Kurkdjian: Ich war immer der Überzeugung, dass Parfumeure Künstler sind. Aber das interessiert die Öffentlichkeit nicht. Solange du das richtige Parfum ablieferst, fragt niemand, ob Du ein Künstler bist oder nicht. Und die Industrie hat überhaupt kein Interesse daran, den Parfumeur in den Status des Künstlers zu erheben. Dann wäre nämlich plötzlich die Frage: Wem gehört das Urheberrecht?

ZEIT ONLINE: Jetzt haben die meisten Parfumeure den Status eines Hofkünstlers, der Aufträge eines Mäzenen bekommt.

Kurkdjian: Man ist nicht automatisch unfrei, nur weil man zu einer großen Firma gehört. Bei Quest, meinem vorherigen Arbeitgeber, hatte ich alle Freiheiten. Ich konnte mit Düften spielen und meine erste Duftinstallation machen.

ZEIT ONLINE: Warum haben Sie sich dann gegen dieses Anstellungsmodell entschieden?

Kurkdjian: Ich langweile mich ziemlich schnell, wenn sich die Arbeit wiederholt. Und ich wollte als unabhängiger Parfumeur die Rechte an meinen Düften haben. Ein Grund, warum Parfumerie nie in der Öffentlichkeit steht, ist der Schutz der Formeln als Schlüssel zum Markenschutz. Es gibt heute Maschinen, die innerhalb einer Stunde jede Formel analysieren und das Geheimnis verraten.

ZEIT ONLINE: Warum machen sich dann nicht mehr Ihrer Kollegen selbstständig?

Kurkdjian: Weil sie faul sind? Das klingt böse. Es ist schwer, in die Branche reinzukommen, der Selektionsprozess ist hart. Warum sollten sich die älteren, großen Parfumeure dem Ärger mit einer eigenen Firma aussetzen, sich um den Alltagskram kümmern, wenn sie in ihrem Büro sitzen können, ein schönes Firmenauto fahren, ein Handy und eine Sekretärin und jede Menge Gehalt bekommen?

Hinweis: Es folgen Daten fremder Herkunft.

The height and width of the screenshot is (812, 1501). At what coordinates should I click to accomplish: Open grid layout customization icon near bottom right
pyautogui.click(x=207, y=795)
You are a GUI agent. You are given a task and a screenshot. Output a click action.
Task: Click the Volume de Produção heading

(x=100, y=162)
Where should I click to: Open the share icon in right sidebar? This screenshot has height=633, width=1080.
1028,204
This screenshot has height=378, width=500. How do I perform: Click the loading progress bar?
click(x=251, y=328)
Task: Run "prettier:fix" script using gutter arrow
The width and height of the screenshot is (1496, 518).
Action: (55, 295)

ZEIT ONLINE: Grenzen Sie sich von der Alten Schule ab?

Kurkdjian: Ja, ich gehöre zu der ersten Generation, die nicht von Grasse beeinflusst ist. Ich bin der urbane Typ in der Truppe, vielleicht weil ich in Paris geboren bin. Ich sehe Grasse nicht als Parfumhauptstadt. Es ist ein Teil der Geschichte. Mich inspiriert das gar nicht. Aber die Leute halten das Klischee sehr gern am Leben.